Selain itu, mandat sebagai seorang menteri tidak jarang mengharuskan Dr. Leimena untuk meninggalkan istri dan anak-anak, terutama ketika di akhir tahun 1948 Jakarta disebut ibukota diplomasi dan sedang Yogyakarta disebut ibukota perjuangan. Sebagai ketua delegasi, Dr. Leimena seringkali meninggalkan keluarga di Jakarta. Setiap bulan, gajinya diantar ke rumah mereka di jalan Bonang 6. Gaji yang kecil itu bahkan tidak cukup untuk kehidupan satu minggu.
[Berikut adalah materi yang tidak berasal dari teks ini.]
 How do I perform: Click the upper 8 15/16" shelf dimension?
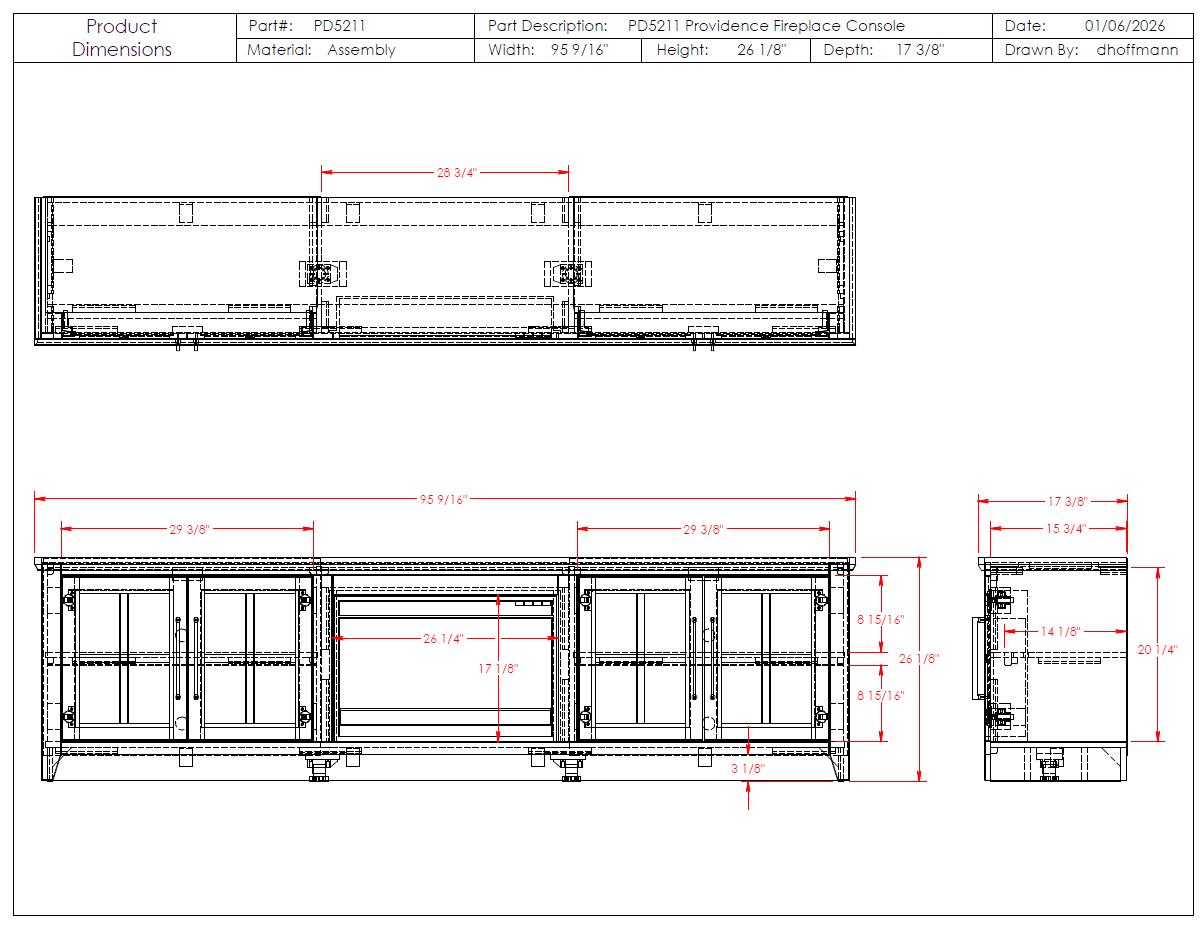[x=880, y=620]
Namun demikian, Bu Leimena tidak pernah patah semangat. Senyumnya tak pernah hilang dari wajahnya. Sungguh suatu pasangan yang ideal, saling melengkapi dan menguatkan. Inilah wujud seorang istri yang mendorong suaminya untuk berjuang demi bangsa, tanpa memikirkan pundi-pundi kekayaan.
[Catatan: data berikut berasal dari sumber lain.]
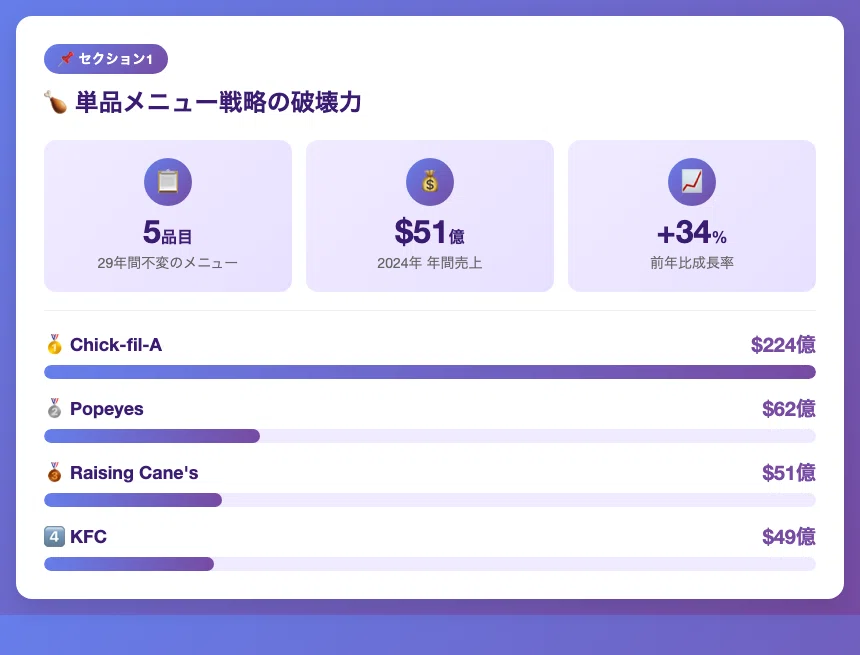Click the number 4 badge beside KFC
The image size is (860, 655).
[x=54, y=537]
Dr. Leimena memang memiliki nama besar, namun sesungguhnya Indonesia jarang menyadari peran besar seorang Tjitjih Wiyarsih di baliknya. Peranan sang istri ini memang tidak berada di medan pertempuran maupun politik. Namun, kecakapannya dalam mengatur rumah tangga dan menjadi seorang ibu bagi kedelapan putrinya selama suami untuk berjuang tidak kalah pentingnya dalam sejarah kemerdekaan bangsa ini. Inilah yang digambarkan dalam Amsal 31 bahwa istri yang cakap lebih berharga daripada permata. Tanpa kecakapan seorang wanita, seorang pria tidak akan pernah dibangun hidupnya dan tertopang untuk melakukan perannya. Tjitjih Wiyarsih tidak terlihat langsung, tapi terlihat nyata pada sosok sang suami. Beliau adalah wanita teladan, perempuan yang bijaksana yang membangun rumahnya, serta hidupnya yang berfungsi dan berperan sebagai seorang penolong bagi suami dan ibu bagi delapan orang putri telah membawa dampak begitu besar bagi bangsa dan negara Indonesia.
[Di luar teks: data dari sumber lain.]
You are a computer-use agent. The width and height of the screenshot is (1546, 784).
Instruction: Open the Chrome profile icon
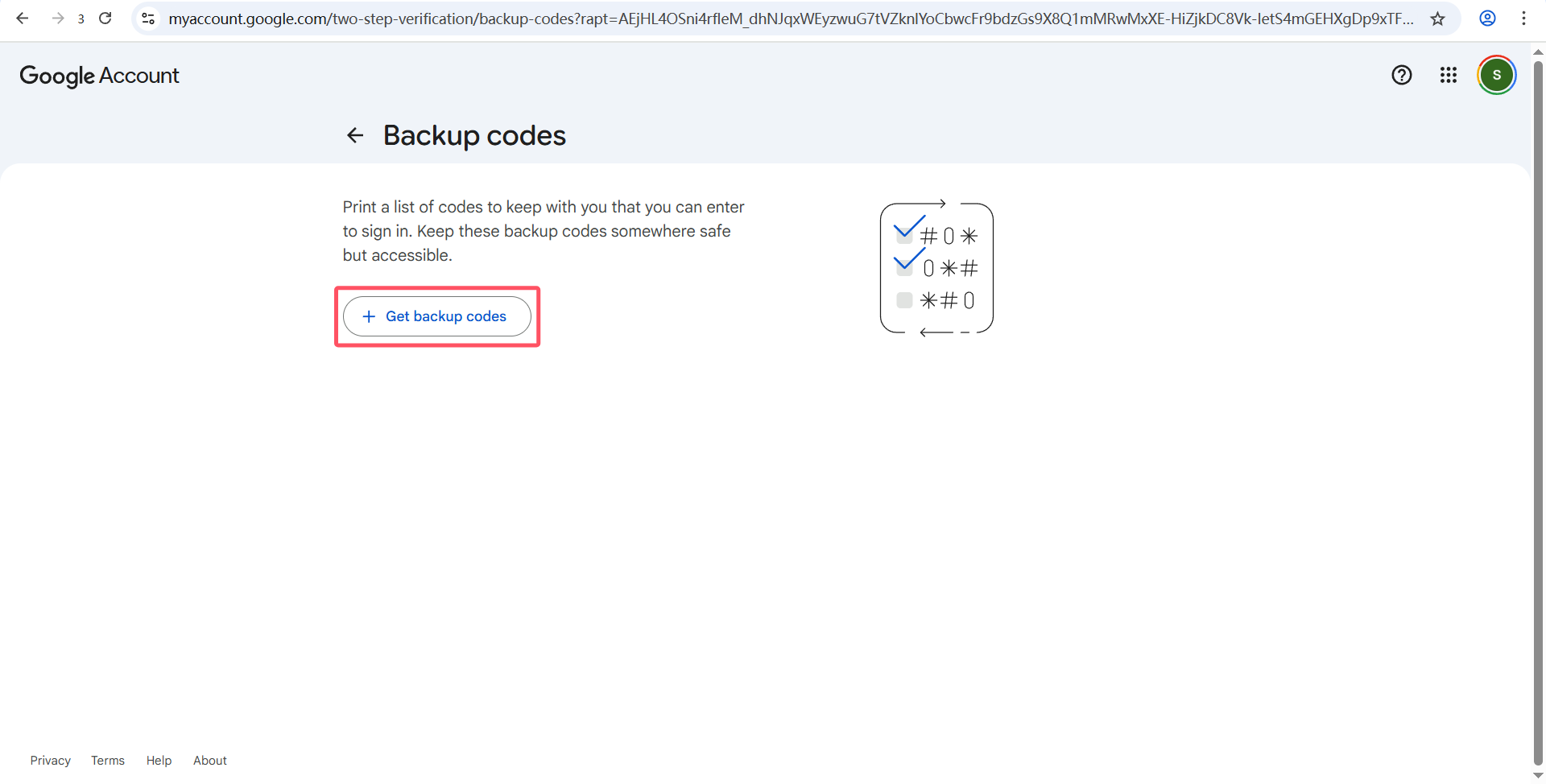point(1487,18)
Sesungguhnya, jika kita mengerti betapa berharganya kita diciptakan Tuhan sebagai wanita dan menyadari rencana, cara, serta waktu Tuhan untuk memakai kita maksimal dalam peran dan fungsi kita sebagai penolong, tentu kita akan bersukacita melakukan dan menjalani peran kita. Alkitab mencatat wanita-wanita yang maksimal yang dapat kita teladani: Abigail, Rut, Esther, pelayan istri panglima Naaman, dan banyak lagi. Wanita-wanita ini lewat perannya ikut mengambil bagian dalam mengubah sejarah bangsanya. Itulah bagian “sederhana” yang dapat kita lakukan untuk “pergi” dan menghasilkan dampak nyata, yaitu melalui peran dan fungsi kita sebagai penolong. Sudahkah Anda dan saya melakukannya?
Refleksi pribadi:
1. Apakah Anda bersukacita dengan keberadaan diri Anda sebagai seorang wanita?
2. Pernahkah Anda merasa bahwa apa yang sehari-hari Anda lakukan seakan sia-sia?
3. Berapa sering Anda mengalami pertolongan Tuhan dalam menjalankan fungsi dan peran Anda sehari-hari?
4. Sadari dan lihatlah bahwa setiap hari adalah anugerah dan kesempatan untuk kita dapat “pergi” dan menceritakan tentang Tuhan lewat hidup sehari-hari!